Effect of Land-Use Intensity on Spatial Structure and Function of Soil Microbial Communities

The aim of our project phase 2008-2011 was to clarify the spatial distribution of soil bacteria, genetic structure of bacterial populations and their functions at grassland plots with different land-use intensity. The exploratories provide the opportunity to study the impact of a broad range of land-use intensities on microbial populations and functional diversity in three climatic and geological different regions. The specific aim is to test whether land-use intensity changes densities and in situ activity of denitrifiers. Analyzing functional gene densities (narG, nirK, nirS, nosZ) will help to understand, which proportion of the denitrifier community possesses genes encoding all denitrification reductases and which proportion has a truncated pathway with NO and N₂O as end products.

We assumed that the heterogeneity of the soil and thus the diversity of microbial habitats is altered under long-term differences in grasslands’ fertilizer inputs and mowing practices. We hypothesize that increasing land-use intensity i) will decrease the spatial heterogeneity of microbial processes by decreasing soil microhabitat diversity (e.g. nutrient poor vice versa nutrient rich niches) and plant diversity and ii) will change the density and activity of key players involved in N-cycling.

We selected grassland sites of low (unfertilized pastures), intermediate (fertilized mown pastures), and high (fertilized mown meadows) land-use intensities (LUIs) to assess the influence of land-use intensity on spatial patterns of soil microbial properties. We used a geostatistical approach with replicated sites (n = 3) comprising the three LUI classes, which allowed us a sound geostatistical analysis of the spatial parameters determined. At each of the grassland sites, bulk soil cores from 0 to 10 cm depth were taken. Samples were collected from a total area of 10 x10m per site. A grid mesh with 2.5m distances was laid over each site and soil samples were taken starting at each grid point. Spatially randomized sampling distances, starting from each grid point and diminishing from 150, 100, 50, 25 to 12.5 cm, resulted in 54 soil cores per site for laboratory analyses. We measured microbial biomass, enzymes involved in C-, N- and P-cycling, and several soil physical and chemical properties (e.g., bulk density, pH, soil organic carbon and mineral N content), which are known to regulate microbial activity (Berner et al. 2011). At the low and high land-use intensity sites we estimated further the abundance of genes involved in N cycling using qPCR methods (archaeal and bacterial ammonia monooxygenase targeting specific steps of nitrifiers and napA, narG, nirK, nirS and nosZ targeting different processes performed by denitrifiers) (Keil et al. 2011).

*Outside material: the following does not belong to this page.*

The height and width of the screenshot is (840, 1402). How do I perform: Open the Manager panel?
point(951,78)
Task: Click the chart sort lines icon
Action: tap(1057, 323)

Chemical soil properties (e.g. C_org, N_t, pH) were characterized by practical ranges (pRange) of between 1 and 14 m, whereas soil microbiological properties showed a greater variation of pRanges, providing evidence of spatial heterogeneity at multiple scales (Berner et al. 2011). The expected decrease in small-scale spatial heterogeneity in high LUI could not be confirmed for microbiological soil properties, because sampling in early spring might have reduced the influence of growing plants and fertilization. However, microbial biomass carbon was significantly greater in high LUIs, indicating that the benefit to soil microbial populations from the long-term increase in substrate and nutrient availability in fertilized grasslands is independent from factors affecting spatial structures in the short-term.

Spatial autocorrelations of the different N-cycling communities ranged between 1.4 and 7.6 m for ammonia oxidizers and from 0.3 m for nosZ-type denitrifiers to scales 414 m for nirK-type denitrifiers (Keil et al. 2011). The spatial heterogeneity of ammonia oxidizers and nirS-type denitrifiers increased in high LUI, but decreased for biogeochemical properties, suggesting that biotic and/or abiotic factors other than those measured are driving the spatial distribution of these microorganisms at the plot scale. Furthermore, ammonia oxidizers (amoA ammonia-oxidizing archaea and amoA ammonia-oxidizing bacteria) and nitrate reducers (napA and narG) showed spatial coexistence, whereas niche partitioning was found between nirK– and nirS-type denitrifiers. Therefore, spatial analyses allowed us to identify distinct distribution ranges indicating the coexistence or niche partitioning of N-cycling communities in grassland soil.